Foi breve a idade de ouro da República. Irromperam insurrei­ções de escravos e sangrentas guerras civis. Tibério e Caio Graco estiveram bem avançados ao seu tempo, na luta por um mundo melhor. Viviam e trabalhavam em favor dos cam­poneses, das classes inferiores da Itália e morreram vítimas de seus ideais. Quando Cornélia, mãe dos Gracos, falava de seus filhos, não derramava lágrimas; contava o que haviam êles realizado como se isso houvesse acontecido em alguma idade pré-histórica. Criou onze filhos, tendo todos êles morrido antes dela. Foi a primeira mulher a quem Roma erigiu um monu­mento para honrar-lhe o luto.

Mas depois, inevitavelmente, chegou o dia em que um romano vestiu a túnica purpúrea e cingiu a coroa: Júlio Cesar, que transformou a República moribunda em monarquia. Suas lon­gínquas campanhas mantiveram-no tão ocupado que, entre 49 e 44 antes de J. C. não estêve em sua capital mais de quinze meses em seguida. Nesses curtos intervalos de sua fulminante carreira estabeleceu o destino de sua própria época e, pode-se dizer, do futuro. A civilização ocidental herdou de César inúmeras idéias a respeito de administração, governo e lei. Nosso vocabulário deve-lhe o nome do mês de julho e foi êle quem introduziu o moderno calendário.

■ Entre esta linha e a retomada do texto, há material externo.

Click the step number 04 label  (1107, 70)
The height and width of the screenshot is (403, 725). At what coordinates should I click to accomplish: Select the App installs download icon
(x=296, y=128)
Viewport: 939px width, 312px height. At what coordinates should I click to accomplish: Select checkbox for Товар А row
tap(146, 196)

Até certo ponto pode-se dizer que César conseguiu amalgamar efetivamente os conceitos antagônicos de democracia livre e absolutismo. Mas a época dos imperadores que lhe sucederam mostrou que fogo e água não se misturam. Ordenara César que sua própria estátua fôsse erecta junto das dos sete antigos reis sôbre o Monte Capitólio e quando aparecia em público usava as vestes dos antigos reis de Alba Longa. Mas o próprio título de rei achava-se estigmatizado pelo despotismo e tirania de numerosos governantes orientais e como César estivesse decidido a exercer os poderes de um rei, preferiu fazê-lo sob diferente denominação. A 9 de fevereiro de 44 antes de J. c., foi nomeado ditador perpétuo. Politicamente falando, correspondia isso realmente a ser rei, embora se evitasse a desacre­ditada palavra.

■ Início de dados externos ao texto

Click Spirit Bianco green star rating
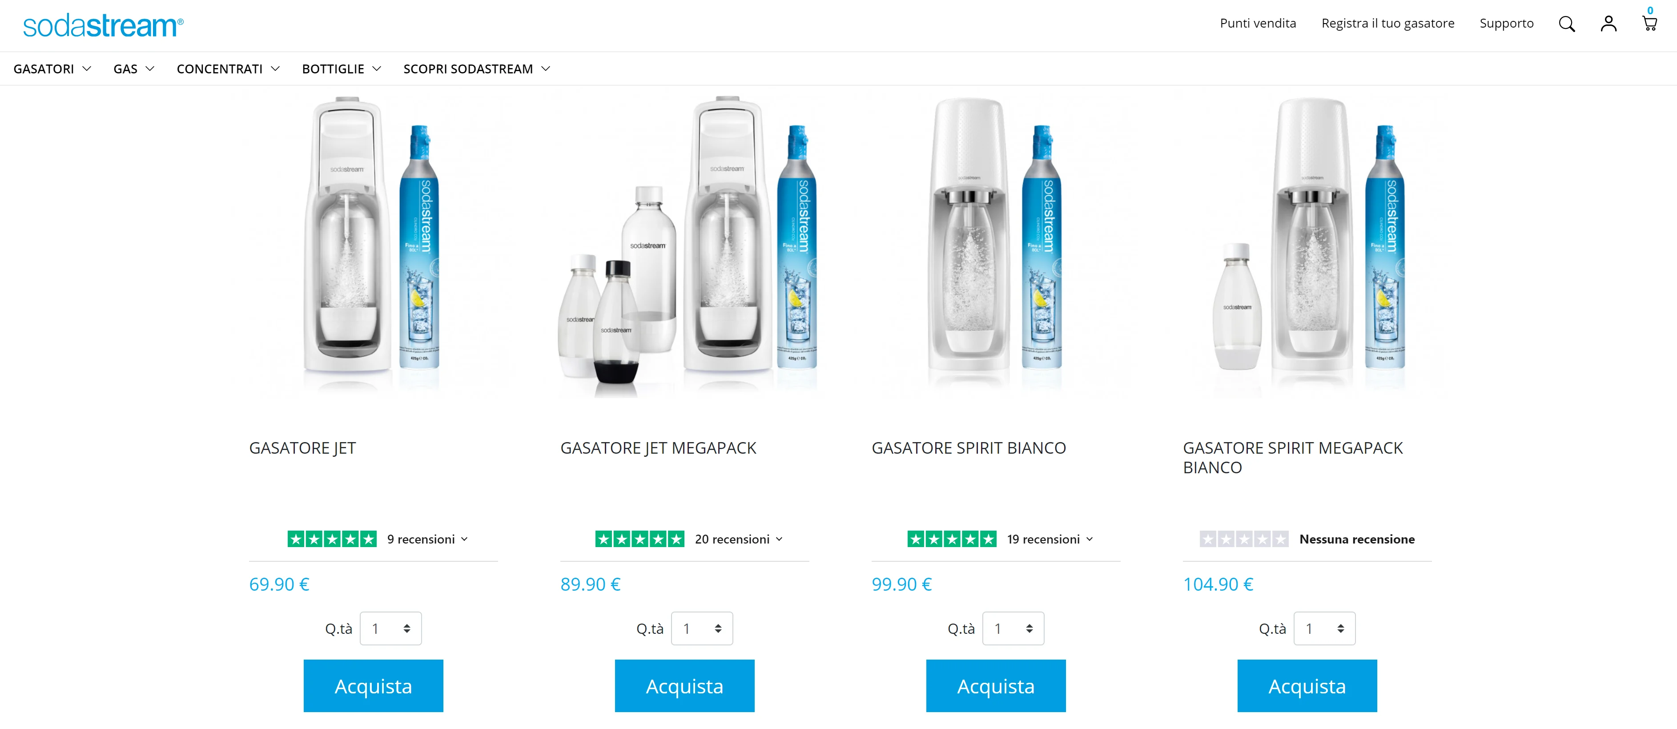The height and width of the screenshot is (729, 1677). [x=952, y=539]
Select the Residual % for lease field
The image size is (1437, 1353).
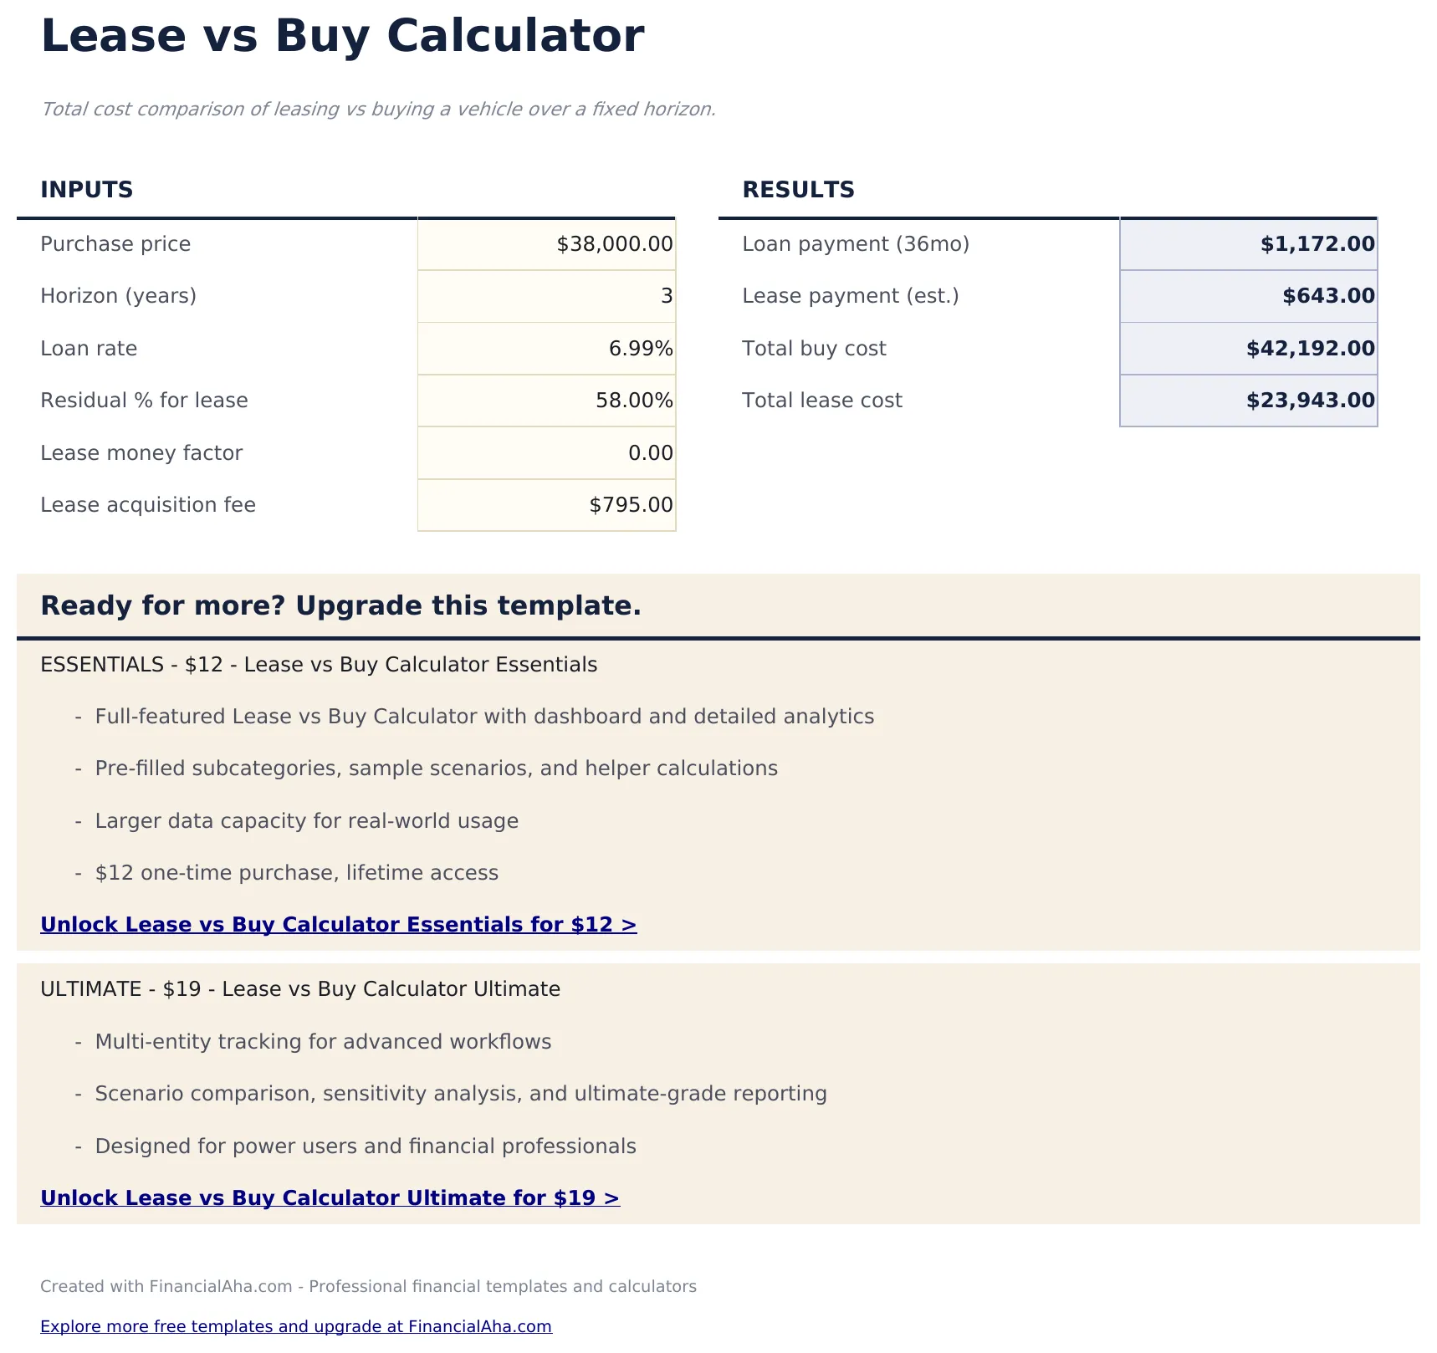click(545, 401)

Antes de César, nenhuma pessoa viva jamais tivera seu perfil gravado em qualquer moeda; César quebrou essa praxe. Nos derradeiros anos de sua vida, pensava o povo ser tão importante morar perto dêle que os aluguéis no quarteirão onde vivia César subiram a preços vertiginosos. Não o tivessem assassi­nado a 15 de março de 44 antes de J. C., ter-se-ia fortificado a unificação espiritual do Ocidente. Tal como aconteceu, a prematura morte de César dividiu o Ocidente pela metade: uma parte ocidental e outra oriental.

Foi Otaviano Augusto quem iniciou a era dos imperadores romanos. Depois de Filipe II da Macedônia, foi Augusto provavelmente o maior estadista da Antiguidade e um gover­nante bem mais sábio que César, embora êste haja sido talvez um gênio maior. Mas sem a genuína brandura dêsse homem que protegeu a liberdade e a prosperidade, sem êsse extraor­dinário monarca que governou o mundo conhecido durante quarenta e quatro anos, a era imperial romana não teria podido durar tantos anos.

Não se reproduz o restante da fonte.